Celiac disease is a serious genetic autoimmune disease, one currently with no cure. Yet, I always say the day I was diagnosed was a gift. It’s the day I got my life back.
My patient advocacy organization Beyond Celiac and I work diligently to bring awareness to and eradicate the challenges of celiac disease. Studies show continuing gut damage for many, even on the gluten-free diet, and the lack of research funding. But for a few moments, let me back up to basics. Let’s take stock of the important positives that emanate simply from receiving a diagnosis.
Before my diagnosis, I felt very weak and was convinced I had cancer that doctors wouldn’t find in time. I had been through the devastating loss of multiple miscarriages and a full-term stillbirth.
I had seen almost two dozen doctors and had no answers. Until, finally, I was given a diagnosis: celiac disease.
When I changed my diet and stopped eating gluten, my symptoms cleared up. Slowly, I regained my health. Today, I am stronger than I have ever been. And I am not alone. For many of my fellow celiac disease community members, a celiac diagnosis is a relief.
Not long ago, we had a conversation about this with Beyond Celiac followers on Facebook, with members pointing out the negative and positive aspects of getting a celiac disease diagnosis. But overwhelmingly, we heard about how a diagnosis was life-changing in a good way.
Bonnie, for example, commented that after years of being told it was “all in her head,” getting a celiac disease diagnosis was the light at the end of the tunnel. She felt happy – by following a strict gluten-free diet, she was able end her suffering and not feel ill every day. She finally had an answer and didn’t feel like she was alone.
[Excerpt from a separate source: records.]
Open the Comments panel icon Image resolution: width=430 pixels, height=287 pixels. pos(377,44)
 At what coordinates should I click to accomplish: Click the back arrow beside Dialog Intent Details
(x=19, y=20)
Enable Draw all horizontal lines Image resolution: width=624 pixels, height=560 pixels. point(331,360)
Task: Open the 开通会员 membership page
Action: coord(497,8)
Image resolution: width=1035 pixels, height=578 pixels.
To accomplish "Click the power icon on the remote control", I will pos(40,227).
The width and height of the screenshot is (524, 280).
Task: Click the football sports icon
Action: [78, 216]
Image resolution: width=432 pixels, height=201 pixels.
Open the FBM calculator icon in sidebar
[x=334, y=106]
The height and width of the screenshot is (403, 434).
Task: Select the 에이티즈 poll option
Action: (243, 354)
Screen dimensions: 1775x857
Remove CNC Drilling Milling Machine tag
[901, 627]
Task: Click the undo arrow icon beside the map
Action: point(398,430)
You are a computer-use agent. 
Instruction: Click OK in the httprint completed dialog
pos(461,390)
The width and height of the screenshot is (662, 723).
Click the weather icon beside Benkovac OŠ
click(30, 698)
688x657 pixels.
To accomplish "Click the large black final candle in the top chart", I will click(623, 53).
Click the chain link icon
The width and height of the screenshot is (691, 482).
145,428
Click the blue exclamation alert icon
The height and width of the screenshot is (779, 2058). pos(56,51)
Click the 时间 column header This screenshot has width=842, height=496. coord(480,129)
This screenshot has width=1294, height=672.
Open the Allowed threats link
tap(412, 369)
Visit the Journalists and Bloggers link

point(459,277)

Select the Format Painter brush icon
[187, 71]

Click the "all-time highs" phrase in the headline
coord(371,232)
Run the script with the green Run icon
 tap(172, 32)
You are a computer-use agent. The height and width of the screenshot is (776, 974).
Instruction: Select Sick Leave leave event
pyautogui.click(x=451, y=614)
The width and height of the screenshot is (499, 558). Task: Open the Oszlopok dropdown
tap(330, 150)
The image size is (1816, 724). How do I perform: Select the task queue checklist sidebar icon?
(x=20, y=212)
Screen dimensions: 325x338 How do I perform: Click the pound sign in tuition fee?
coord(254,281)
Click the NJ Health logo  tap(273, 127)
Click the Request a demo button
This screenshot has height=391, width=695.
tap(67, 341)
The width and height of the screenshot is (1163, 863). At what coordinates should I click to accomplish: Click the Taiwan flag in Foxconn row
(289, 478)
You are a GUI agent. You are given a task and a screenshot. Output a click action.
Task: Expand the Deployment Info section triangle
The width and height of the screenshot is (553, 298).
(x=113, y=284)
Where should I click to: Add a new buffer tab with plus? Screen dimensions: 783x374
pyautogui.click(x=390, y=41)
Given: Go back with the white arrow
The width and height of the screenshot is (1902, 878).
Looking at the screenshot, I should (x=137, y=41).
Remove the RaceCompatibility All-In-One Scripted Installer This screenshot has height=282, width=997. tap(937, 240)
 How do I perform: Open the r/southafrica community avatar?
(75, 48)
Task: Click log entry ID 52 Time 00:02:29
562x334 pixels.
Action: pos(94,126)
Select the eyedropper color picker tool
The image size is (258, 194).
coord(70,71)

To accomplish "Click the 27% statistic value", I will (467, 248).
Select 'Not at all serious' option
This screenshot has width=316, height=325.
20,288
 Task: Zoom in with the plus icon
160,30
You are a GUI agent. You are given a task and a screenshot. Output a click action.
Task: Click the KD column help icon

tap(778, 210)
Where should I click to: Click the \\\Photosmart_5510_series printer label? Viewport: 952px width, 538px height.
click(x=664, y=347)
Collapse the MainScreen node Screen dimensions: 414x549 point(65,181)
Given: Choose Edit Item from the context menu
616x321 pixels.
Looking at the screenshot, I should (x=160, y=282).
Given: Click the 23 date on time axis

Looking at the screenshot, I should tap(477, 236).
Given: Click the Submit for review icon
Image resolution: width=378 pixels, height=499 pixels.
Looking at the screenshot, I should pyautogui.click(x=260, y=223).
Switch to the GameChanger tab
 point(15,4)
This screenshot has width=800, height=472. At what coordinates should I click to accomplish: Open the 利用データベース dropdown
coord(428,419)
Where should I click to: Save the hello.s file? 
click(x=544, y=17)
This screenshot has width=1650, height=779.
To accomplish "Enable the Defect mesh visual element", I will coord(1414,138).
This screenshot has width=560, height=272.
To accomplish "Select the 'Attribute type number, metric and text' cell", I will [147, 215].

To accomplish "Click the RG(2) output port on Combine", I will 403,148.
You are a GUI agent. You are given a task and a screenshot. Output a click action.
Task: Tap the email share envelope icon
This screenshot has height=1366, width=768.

Recovered from Anemia, Brain Fog
There’s also Claire, who spent more than 20 years battling anemia and mystery bouts of diarrhea. Doctors said her symptoms were attributed to being female and vegetarian. After finally receiving an official celiac disease diagnosis, her red blood cell count went back to normal for the first time since her 20s. Her brain fog lifted and she stopped having to miss work for unexplained illness. Claire began feeling herself again after decades of just being “off,” and assuming this was how everyone felt. She found her health again.
Another community member found that celiac diagnosis meant a healthy pregnancy. Stephanie tested positive for the disease five months before she got pregnant. It was difficult to maintain a strict gluten-free diet – she noted the daily urge to hit the fast-food drive-thru or call the pizza parlor. But in the end, Stephanie felt like she was “one of the lucky ones who got a fairly quick diagnosis and can now enjoy being healthy again!”
Stacey says she stopped “being so angry” and has become a much better cook since her celiac diagnosis.
Many community members commented on the impact the celiac diagnosis had on their diet. “Yes, I wish I didn’t have to be so careful, and yes I feel frustrated when I go out, but this has overall affected me positively,” says Kelly.
Cherishing It, Maintaining It
If you ask me today what good health looks like, thanks to the diagnosis and strict adherence to a gluten-free diet, I’m so pleased to say that I actually know what it means to be healthy.
I don’t take it for granted either: I cherish it and strive hard to maintain it. And despite that adherence, there are times when I get glutened and get sick. And, there are times when I get frustrated, especially when traveling for work and having to plan ahead and always know where to eat.
So next time you may be feeling down about your celiac disease, or wondering if you should even go through the struggles it may take to receive an official diagnosis, remember that there is a silver lining to knowing for certain.
Healthy living can be achieved and we can become well enough to fight together to change the burdens of celiac disease into the world that I know is possible: At Beyond Celiac, we envision a world where people with celiac disease can eat without fear, a world where there is a cure for this serious disease. It’s what we call a world beyond celiac.